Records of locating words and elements

++++++

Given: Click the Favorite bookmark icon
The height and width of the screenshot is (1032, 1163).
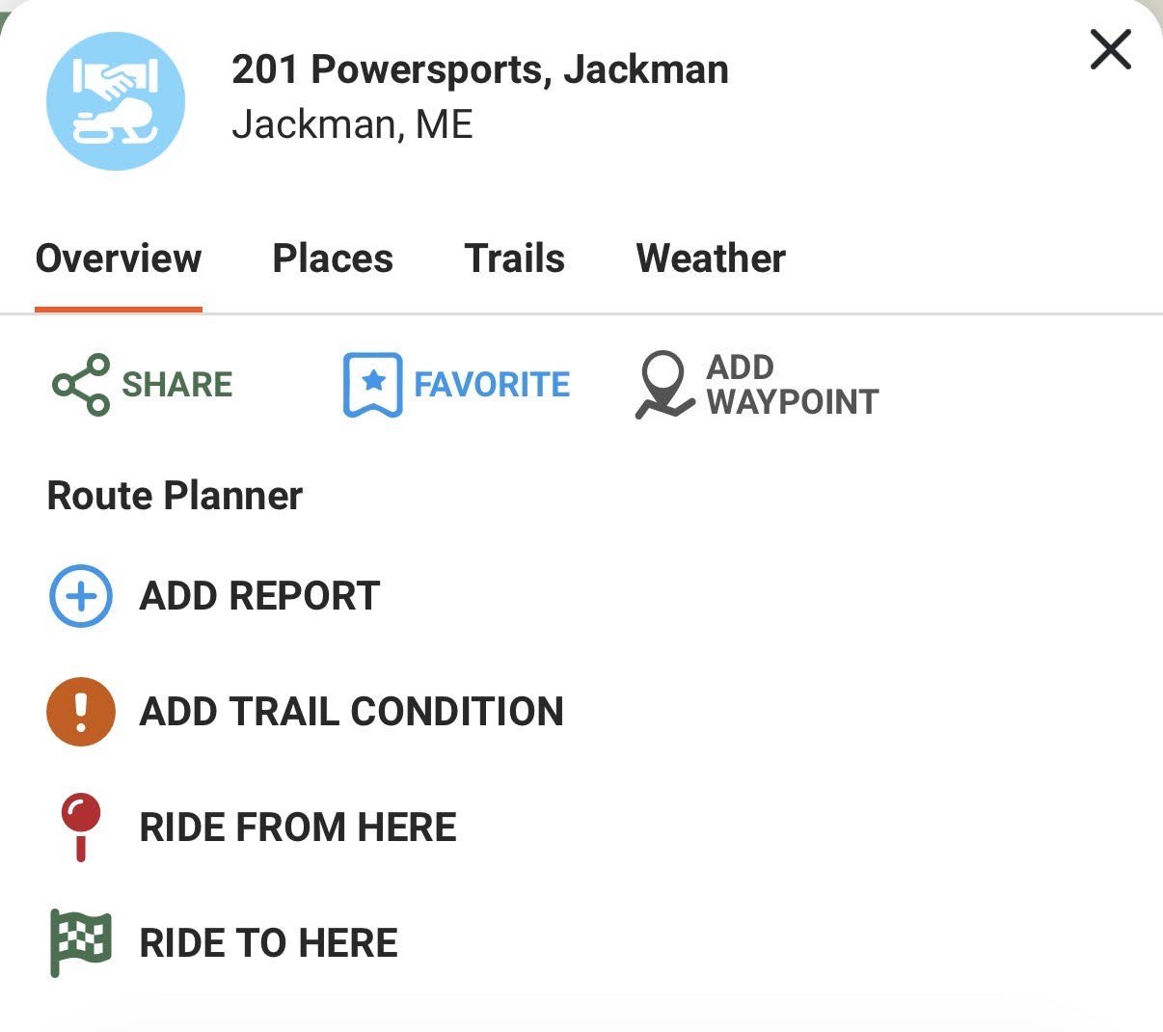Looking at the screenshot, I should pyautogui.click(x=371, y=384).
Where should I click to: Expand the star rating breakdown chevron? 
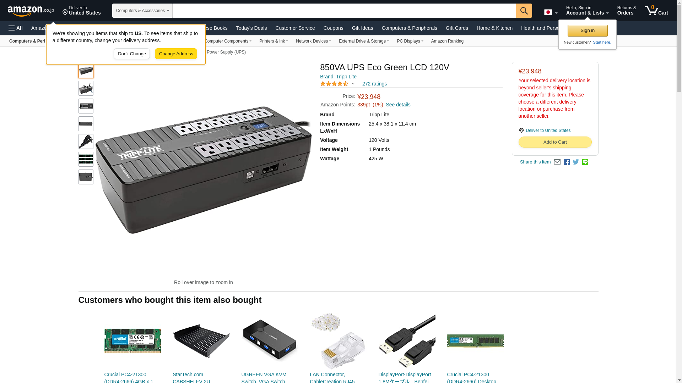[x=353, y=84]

++++++

--- The problem ---
From the line containing "Where should I" through the end of the records, change "chevron" to "arrow" and write those lines out again with nothing else altered. Leave out the pictures.

--- Task response ---
Where should I click to: Expand the star rating breakdown arrow? 
[x=353, y=84]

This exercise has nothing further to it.